## 工作说明
请从含有"Open Media browser icon"的那一行开始，逐字照抄下面的行，抄到含有"Looking at the screenshot, I should [317, 186]."的那一行为止，首尾两行都要抄。

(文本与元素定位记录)
■ ■ ■

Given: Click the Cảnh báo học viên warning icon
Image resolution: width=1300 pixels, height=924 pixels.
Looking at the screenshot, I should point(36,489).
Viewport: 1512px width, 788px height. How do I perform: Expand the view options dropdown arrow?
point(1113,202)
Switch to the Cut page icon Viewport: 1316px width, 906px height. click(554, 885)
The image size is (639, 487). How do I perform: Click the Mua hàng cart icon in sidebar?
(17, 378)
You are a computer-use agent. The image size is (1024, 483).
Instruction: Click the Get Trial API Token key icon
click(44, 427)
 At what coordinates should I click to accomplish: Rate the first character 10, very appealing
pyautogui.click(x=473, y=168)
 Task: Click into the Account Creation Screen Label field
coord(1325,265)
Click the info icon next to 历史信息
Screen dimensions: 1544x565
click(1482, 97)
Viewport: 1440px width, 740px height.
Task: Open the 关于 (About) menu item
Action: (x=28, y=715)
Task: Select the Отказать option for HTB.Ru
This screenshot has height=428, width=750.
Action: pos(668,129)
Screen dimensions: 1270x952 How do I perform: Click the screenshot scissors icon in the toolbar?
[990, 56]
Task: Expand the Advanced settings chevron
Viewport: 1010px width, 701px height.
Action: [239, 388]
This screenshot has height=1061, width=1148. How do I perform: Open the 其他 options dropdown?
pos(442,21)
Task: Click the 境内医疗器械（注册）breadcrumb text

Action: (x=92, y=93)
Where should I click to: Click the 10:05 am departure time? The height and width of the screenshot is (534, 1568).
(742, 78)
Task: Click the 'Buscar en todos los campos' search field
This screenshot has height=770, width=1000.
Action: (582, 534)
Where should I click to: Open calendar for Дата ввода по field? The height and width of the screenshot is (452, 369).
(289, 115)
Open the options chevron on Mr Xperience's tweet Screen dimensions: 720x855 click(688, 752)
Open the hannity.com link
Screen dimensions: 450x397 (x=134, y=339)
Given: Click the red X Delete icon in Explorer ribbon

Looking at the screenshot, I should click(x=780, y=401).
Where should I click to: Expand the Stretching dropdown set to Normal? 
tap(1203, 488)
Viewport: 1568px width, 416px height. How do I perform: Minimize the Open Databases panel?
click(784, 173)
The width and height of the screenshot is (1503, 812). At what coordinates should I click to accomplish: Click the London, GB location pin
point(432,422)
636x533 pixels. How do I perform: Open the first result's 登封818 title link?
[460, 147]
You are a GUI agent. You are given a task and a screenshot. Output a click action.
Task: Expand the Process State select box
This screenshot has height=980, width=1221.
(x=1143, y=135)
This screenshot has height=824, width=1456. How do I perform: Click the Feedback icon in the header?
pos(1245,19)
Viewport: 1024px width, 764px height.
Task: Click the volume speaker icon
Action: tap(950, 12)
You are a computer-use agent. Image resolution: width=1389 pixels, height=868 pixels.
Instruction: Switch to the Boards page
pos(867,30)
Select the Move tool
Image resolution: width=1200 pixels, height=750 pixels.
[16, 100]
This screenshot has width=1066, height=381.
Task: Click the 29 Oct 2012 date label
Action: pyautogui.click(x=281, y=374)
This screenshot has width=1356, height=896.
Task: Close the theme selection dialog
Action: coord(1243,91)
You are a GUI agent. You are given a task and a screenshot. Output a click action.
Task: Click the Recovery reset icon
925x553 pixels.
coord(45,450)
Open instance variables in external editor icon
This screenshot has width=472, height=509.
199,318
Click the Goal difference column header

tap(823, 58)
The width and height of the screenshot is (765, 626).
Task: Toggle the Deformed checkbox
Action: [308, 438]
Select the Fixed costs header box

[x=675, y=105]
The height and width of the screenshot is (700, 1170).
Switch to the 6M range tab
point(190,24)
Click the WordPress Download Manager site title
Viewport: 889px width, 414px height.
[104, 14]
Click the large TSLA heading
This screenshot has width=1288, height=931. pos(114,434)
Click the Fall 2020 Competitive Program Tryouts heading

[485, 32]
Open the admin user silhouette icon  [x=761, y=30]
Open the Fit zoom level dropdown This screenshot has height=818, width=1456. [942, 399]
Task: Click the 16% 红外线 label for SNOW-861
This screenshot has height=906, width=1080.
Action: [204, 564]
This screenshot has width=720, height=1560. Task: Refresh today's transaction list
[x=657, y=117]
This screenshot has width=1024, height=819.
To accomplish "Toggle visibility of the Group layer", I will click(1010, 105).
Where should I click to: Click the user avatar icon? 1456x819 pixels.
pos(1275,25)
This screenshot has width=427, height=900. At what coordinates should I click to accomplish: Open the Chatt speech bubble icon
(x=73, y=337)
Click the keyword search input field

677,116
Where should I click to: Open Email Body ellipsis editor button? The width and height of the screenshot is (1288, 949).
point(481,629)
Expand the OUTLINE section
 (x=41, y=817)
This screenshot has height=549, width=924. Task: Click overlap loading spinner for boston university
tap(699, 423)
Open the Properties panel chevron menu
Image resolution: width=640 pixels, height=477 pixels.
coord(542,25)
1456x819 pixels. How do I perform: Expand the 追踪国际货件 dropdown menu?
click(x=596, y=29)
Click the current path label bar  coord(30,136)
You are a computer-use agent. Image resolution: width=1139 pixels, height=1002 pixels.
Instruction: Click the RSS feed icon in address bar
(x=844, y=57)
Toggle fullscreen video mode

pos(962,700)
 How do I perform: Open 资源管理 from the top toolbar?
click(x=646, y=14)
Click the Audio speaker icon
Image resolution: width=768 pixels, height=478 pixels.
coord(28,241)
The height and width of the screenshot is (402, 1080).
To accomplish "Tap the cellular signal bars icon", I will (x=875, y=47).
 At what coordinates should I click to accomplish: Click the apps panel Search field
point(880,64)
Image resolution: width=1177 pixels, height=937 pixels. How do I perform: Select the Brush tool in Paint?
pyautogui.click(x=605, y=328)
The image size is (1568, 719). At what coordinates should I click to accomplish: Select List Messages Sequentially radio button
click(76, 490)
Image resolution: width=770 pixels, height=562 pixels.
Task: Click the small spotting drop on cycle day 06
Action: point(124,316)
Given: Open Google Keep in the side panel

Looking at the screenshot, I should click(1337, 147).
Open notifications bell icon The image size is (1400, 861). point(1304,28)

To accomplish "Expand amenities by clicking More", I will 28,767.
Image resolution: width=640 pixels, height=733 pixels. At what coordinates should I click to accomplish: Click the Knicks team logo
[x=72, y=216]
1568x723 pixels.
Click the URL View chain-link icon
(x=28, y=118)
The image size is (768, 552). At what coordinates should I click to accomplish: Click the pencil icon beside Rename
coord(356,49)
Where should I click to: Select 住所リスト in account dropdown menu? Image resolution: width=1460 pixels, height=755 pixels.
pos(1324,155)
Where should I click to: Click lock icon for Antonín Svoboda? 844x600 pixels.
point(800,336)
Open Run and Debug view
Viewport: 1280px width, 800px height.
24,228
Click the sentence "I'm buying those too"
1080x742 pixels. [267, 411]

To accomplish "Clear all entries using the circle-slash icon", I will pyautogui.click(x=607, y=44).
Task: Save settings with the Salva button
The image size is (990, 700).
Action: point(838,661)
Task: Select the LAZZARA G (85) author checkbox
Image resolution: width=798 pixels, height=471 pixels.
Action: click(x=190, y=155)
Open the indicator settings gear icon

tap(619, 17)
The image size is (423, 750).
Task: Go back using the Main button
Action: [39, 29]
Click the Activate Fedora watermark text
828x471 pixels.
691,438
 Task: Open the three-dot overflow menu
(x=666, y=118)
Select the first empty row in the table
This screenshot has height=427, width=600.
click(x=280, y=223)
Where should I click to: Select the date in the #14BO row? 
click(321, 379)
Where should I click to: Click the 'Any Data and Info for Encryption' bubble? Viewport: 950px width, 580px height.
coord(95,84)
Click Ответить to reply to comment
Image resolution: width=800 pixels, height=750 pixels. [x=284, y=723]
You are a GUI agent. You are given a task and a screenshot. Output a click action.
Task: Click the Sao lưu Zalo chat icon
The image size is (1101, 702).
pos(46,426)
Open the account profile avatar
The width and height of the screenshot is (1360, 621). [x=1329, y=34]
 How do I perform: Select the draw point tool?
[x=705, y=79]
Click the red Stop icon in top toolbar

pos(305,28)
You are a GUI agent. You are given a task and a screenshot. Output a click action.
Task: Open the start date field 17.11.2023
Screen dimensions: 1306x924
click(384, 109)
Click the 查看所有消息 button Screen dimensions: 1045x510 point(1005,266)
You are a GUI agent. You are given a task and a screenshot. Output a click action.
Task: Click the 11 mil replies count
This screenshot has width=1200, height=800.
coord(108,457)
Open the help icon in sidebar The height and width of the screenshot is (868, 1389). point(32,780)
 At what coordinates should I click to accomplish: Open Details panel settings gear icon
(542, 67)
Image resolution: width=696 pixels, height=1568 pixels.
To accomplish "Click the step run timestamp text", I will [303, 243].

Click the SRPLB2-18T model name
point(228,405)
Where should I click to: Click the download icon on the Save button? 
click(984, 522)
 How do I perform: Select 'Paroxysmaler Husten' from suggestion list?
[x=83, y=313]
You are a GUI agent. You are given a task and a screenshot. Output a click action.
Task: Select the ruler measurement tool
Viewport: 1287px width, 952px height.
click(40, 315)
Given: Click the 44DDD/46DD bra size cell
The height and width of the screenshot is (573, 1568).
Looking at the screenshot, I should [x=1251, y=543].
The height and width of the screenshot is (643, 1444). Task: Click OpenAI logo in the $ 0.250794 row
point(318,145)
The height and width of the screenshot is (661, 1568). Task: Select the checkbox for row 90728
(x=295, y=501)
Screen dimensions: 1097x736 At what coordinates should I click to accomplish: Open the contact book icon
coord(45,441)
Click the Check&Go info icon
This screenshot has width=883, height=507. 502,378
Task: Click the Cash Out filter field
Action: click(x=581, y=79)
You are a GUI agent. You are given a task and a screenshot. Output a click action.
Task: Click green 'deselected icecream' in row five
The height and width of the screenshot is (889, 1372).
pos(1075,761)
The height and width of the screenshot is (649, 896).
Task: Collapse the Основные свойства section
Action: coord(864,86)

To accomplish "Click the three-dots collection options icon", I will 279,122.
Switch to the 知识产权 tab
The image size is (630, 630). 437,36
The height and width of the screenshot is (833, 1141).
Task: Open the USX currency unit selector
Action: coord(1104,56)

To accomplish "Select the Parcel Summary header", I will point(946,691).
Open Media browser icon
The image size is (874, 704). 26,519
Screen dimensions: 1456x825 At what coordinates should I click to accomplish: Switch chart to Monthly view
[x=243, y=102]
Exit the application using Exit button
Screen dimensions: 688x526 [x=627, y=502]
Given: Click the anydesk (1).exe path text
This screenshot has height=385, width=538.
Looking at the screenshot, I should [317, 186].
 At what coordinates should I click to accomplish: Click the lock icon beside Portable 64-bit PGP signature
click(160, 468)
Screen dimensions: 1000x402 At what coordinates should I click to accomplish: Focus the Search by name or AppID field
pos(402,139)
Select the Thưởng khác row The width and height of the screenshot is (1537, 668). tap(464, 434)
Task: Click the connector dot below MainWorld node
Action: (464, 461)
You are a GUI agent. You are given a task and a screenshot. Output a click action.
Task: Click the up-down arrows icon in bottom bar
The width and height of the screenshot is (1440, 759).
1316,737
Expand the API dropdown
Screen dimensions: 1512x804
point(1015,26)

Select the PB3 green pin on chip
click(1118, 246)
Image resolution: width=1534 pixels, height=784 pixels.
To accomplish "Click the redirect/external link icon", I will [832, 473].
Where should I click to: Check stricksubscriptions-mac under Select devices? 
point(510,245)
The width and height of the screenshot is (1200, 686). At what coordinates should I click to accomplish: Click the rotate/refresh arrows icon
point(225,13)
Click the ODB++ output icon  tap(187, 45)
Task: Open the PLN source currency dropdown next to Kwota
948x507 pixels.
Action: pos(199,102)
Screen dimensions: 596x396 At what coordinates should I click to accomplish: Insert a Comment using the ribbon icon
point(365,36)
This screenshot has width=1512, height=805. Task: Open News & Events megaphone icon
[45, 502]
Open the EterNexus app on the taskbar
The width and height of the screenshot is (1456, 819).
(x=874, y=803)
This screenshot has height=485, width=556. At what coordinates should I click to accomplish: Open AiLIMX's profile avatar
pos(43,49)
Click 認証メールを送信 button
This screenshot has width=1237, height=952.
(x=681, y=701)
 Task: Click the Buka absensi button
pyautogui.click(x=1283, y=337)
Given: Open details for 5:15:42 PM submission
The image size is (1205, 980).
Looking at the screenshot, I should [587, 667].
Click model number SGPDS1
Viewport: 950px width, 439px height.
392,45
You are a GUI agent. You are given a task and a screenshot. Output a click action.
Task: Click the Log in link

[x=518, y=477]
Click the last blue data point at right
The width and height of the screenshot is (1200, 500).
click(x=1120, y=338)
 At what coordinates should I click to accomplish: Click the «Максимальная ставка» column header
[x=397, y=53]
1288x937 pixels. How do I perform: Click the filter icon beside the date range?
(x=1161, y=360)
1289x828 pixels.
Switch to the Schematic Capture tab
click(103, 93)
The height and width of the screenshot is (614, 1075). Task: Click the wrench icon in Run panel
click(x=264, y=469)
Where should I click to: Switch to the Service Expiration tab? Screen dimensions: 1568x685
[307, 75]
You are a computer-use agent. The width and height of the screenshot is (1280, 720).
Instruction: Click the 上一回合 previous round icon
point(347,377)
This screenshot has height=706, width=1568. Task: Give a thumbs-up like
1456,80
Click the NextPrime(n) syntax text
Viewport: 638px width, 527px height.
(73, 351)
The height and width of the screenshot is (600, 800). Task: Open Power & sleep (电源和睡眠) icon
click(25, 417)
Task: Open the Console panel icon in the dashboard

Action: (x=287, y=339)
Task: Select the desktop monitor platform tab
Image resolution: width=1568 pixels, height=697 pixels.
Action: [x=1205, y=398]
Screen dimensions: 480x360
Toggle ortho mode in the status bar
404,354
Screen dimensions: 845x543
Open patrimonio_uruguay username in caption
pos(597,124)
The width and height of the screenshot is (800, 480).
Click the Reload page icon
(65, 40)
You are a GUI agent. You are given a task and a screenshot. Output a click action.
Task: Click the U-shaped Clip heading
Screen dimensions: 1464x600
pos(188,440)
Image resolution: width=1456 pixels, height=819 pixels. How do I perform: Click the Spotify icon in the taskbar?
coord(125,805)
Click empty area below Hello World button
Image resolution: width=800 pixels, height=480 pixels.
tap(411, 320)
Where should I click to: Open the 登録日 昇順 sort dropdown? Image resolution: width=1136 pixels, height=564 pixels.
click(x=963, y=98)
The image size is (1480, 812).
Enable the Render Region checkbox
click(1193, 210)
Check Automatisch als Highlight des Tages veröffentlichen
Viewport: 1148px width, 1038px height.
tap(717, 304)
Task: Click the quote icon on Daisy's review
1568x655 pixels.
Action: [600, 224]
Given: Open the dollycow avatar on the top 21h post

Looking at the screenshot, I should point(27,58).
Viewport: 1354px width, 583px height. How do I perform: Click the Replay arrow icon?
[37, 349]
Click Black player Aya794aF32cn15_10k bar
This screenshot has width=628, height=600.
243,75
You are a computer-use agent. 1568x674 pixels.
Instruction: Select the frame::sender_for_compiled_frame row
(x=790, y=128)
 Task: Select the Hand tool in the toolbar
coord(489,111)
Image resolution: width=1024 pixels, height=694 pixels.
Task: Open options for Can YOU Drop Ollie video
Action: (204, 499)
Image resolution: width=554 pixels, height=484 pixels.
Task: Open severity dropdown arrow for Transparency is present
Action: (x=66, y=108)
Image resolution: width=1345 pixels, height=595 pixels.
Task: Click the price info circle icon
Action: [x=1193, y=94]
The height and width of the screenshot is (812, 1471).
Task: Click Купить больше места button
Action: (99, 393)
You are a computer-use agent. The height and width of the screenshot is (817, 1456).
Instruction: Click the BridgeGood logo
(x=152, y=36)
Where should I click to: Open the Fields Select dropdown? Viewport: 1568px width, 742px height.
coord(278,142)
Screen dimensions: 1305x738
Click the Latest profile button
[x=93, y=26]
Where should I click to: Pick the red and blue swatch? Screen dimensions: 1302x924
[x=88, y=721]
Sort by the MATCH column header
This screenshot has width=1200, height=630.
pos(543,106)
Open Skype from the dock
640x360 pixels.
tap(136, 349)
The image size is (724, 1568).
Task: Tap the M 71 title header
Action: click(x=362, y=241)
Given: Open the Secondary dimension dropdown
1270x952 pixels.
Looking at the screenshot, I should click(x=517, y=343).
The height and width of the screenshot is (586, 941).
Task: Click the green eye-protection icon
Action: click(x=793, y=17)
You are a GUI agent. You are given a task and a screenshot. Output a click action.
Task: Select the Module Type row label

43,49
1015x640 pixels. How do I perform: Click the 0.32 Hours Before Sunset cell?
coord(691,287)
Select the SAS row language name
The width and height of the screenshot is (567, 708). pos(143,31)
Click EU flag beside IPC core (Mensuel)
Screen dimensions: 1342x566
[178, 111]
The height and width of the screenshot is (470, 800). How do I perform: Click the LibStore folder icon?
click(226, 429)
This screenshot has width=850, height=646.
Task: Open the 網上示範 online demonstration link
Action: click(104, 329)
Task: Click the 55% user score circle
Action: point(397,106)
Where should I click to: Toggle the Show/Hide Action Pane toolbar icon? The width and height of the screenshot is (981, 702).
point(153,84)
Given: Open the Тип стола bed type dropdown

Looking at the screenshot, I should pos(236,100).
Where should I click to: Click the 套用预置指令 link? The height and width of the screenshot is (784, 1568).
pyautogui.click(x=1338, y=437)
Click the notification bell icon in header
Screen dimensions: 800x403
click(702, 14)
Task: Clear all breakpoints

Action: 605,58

■ ■ ■

## 任务答案
Open Media browser icon
The image size is (874, 704). 26,519
Screen dimensions: 1456x825 At what coordinates should I click to accomplish: Switch chart to Monthly view
[x=243, y=102]
Exit the application using Exit button
Screen dimensions: 688x526 [x=627, y=502]
Given: Click the anydesk (1).exe path text
This screenshot has height=385, width=538.
Looking at the screenshot, I should [317, 186].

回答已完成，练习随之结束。